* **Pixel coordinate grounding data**
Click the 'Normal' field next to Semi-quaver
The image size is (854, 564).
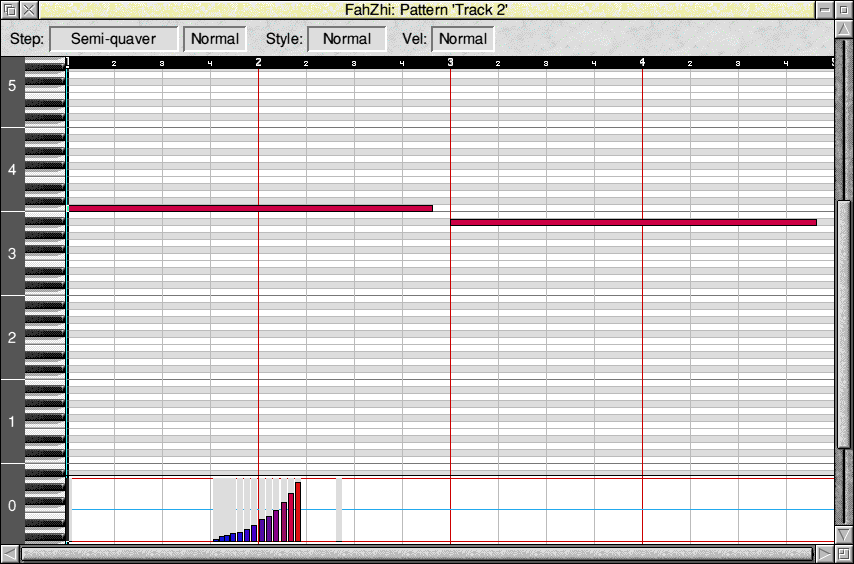[214, 39]
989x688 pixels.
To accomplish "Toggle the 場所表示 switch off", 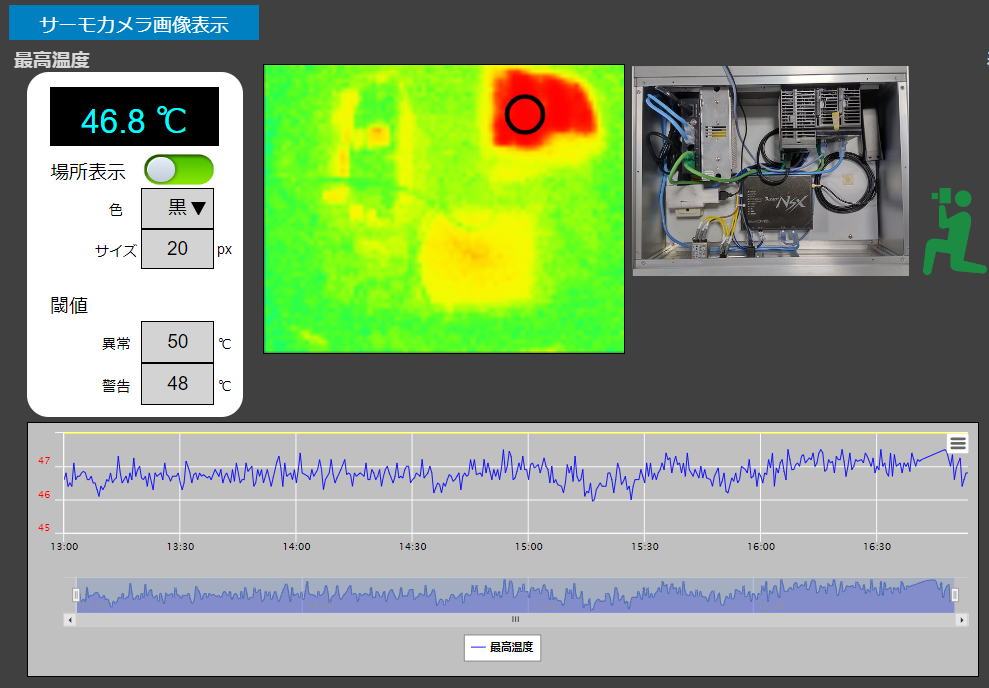I will coord(179,170).
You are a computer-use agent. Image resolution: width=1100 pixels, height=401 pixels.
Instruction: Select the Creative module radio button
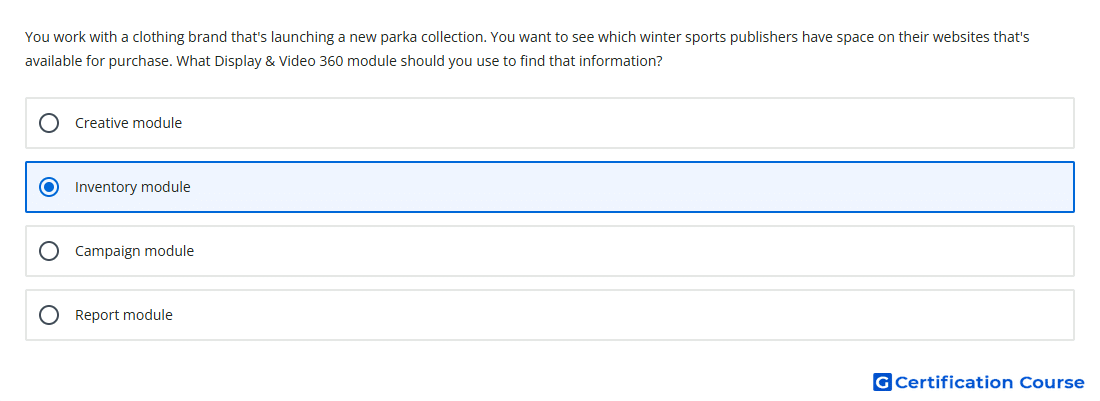pyautogui.click(x=49, y=123)
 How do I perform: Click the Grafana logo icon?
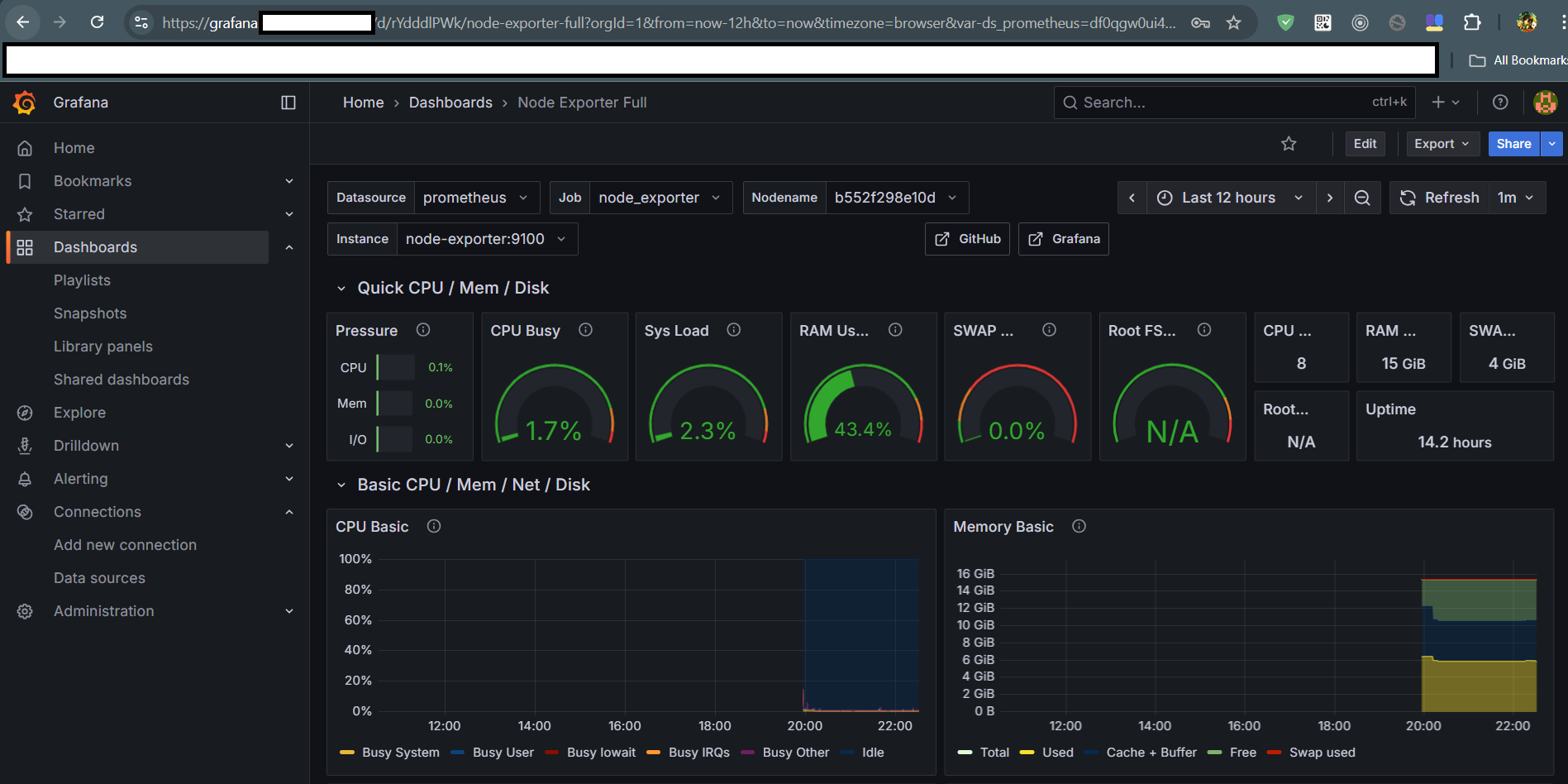25,103
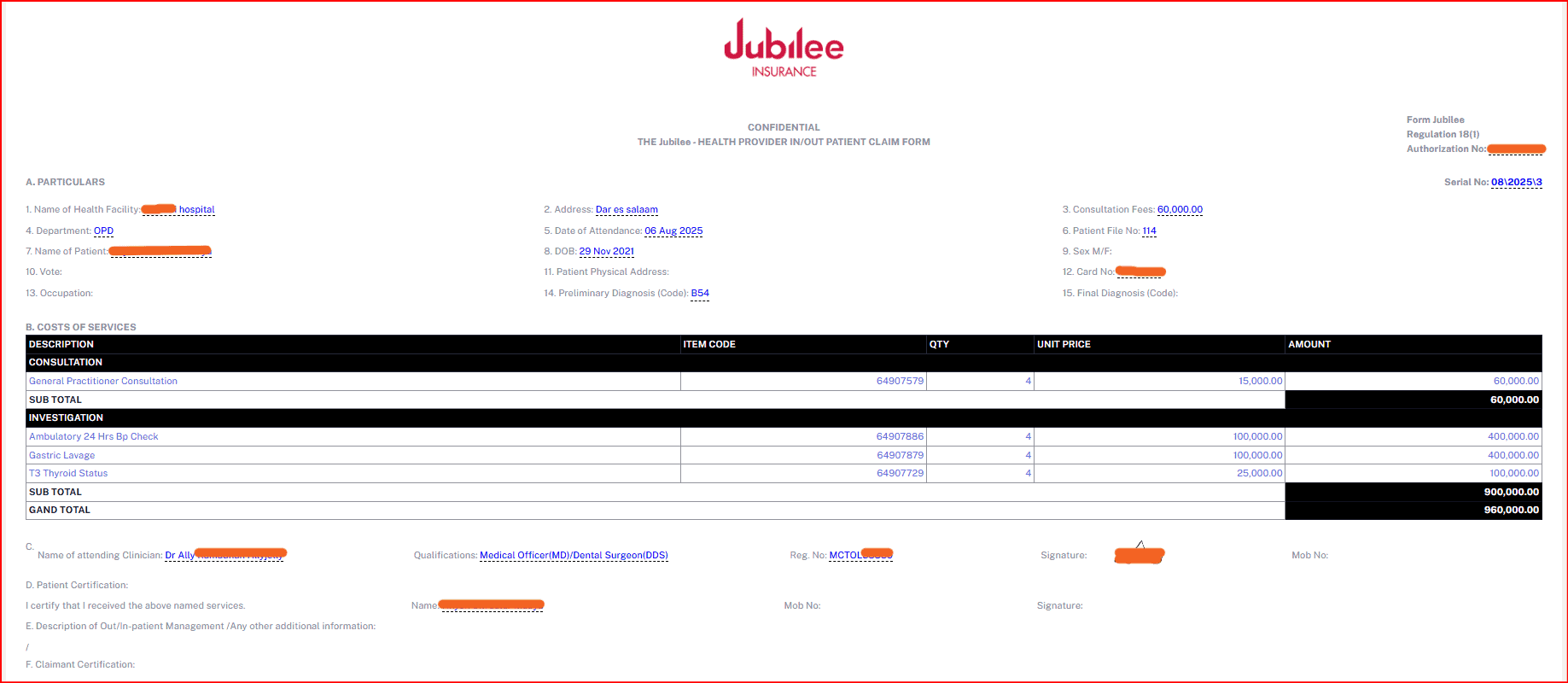This screenshot has width=1568, height=683.
Task: Click the T3 Thyroid Status entry
Action: 68,474
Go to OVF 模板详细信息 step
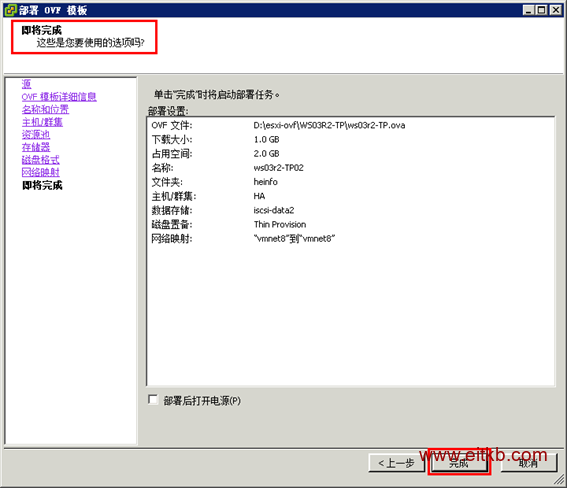The width and height of the screenshot is (567, 488). (x=59, y=97)
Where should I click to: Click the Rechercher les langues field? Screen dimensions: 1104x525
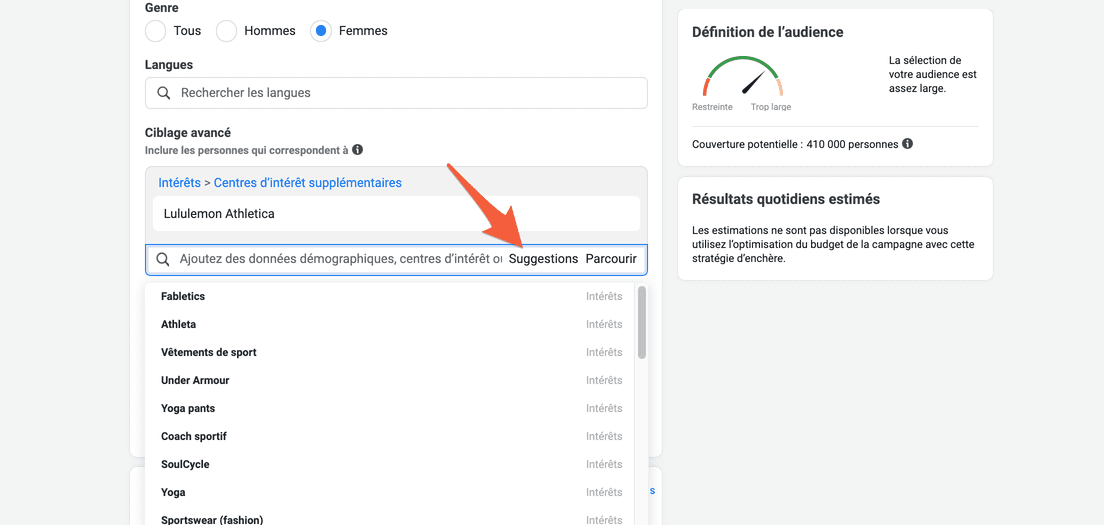396,93
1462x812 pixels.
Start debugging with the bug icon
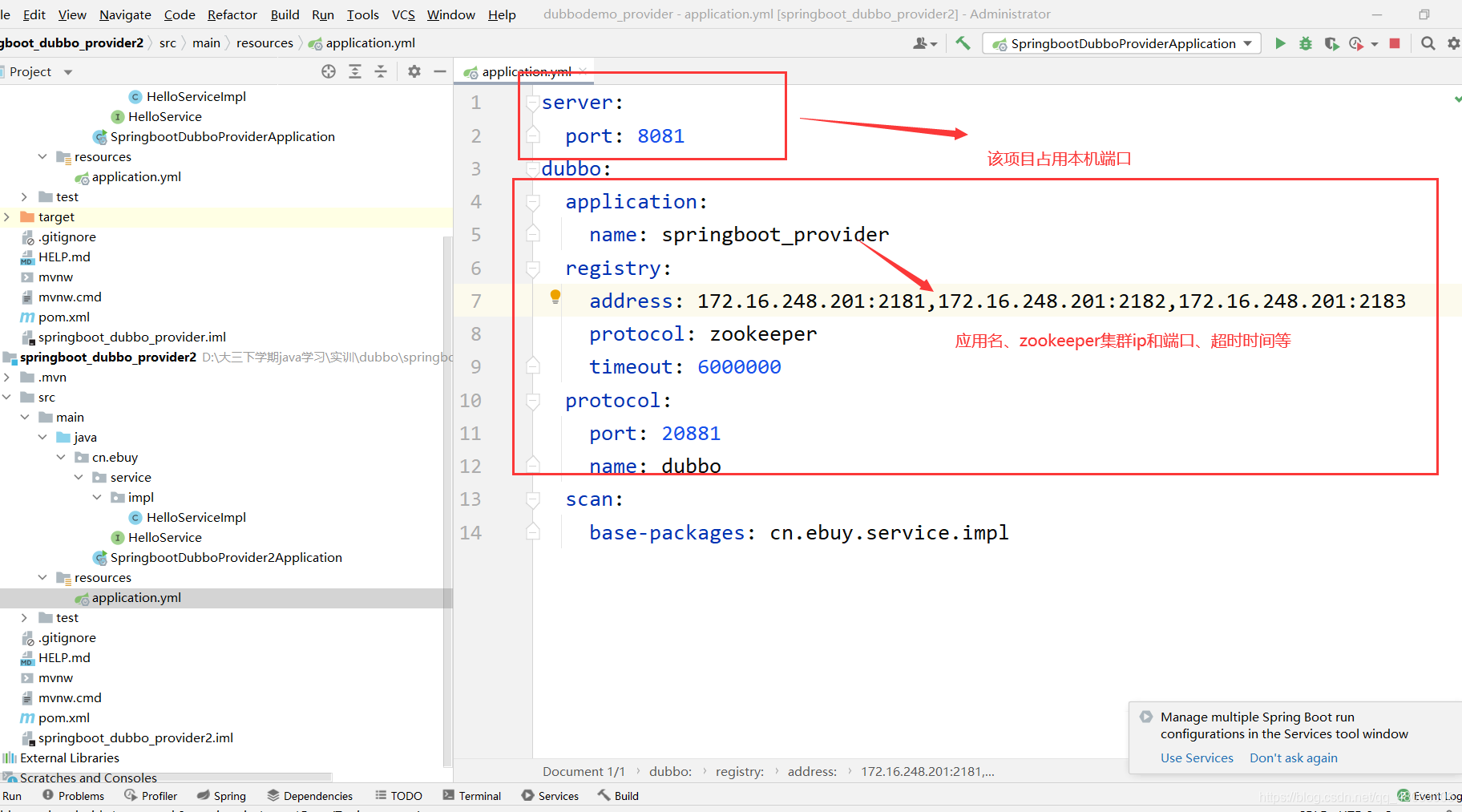[x=1306, y=43]
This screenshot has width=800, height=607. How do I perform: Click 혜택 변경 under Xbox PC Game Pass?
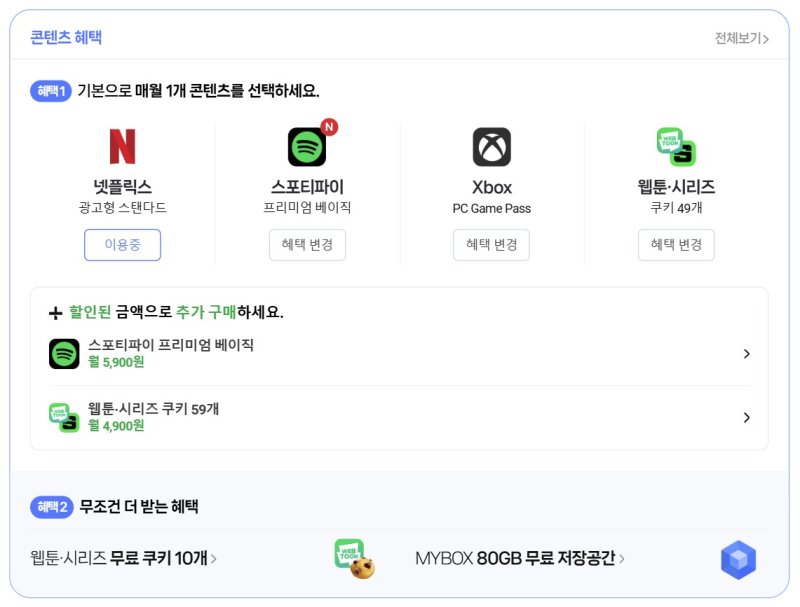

* **Your objective**
Restate word for word only the lines that run from the line holding "Go to OVF 模板详细信息 step" to the end of the data, both ends kept, leaving every picture out.

* **Output of the exercise**
Go to OVF 模板详细信息 step
The width and height of the screenshot is (567, 488). (x=59, y=97)
Where should I click to: Click the Rechercher les langues field? Screen dimensions: 1104x525
396,93
1462x812 pixels.
Start debugging with the bug icon
[x=1306, y=43]
This screenshot has width=800, height=607. How do I perform: Click 혜택 변경 under Xbox PC Game Pass?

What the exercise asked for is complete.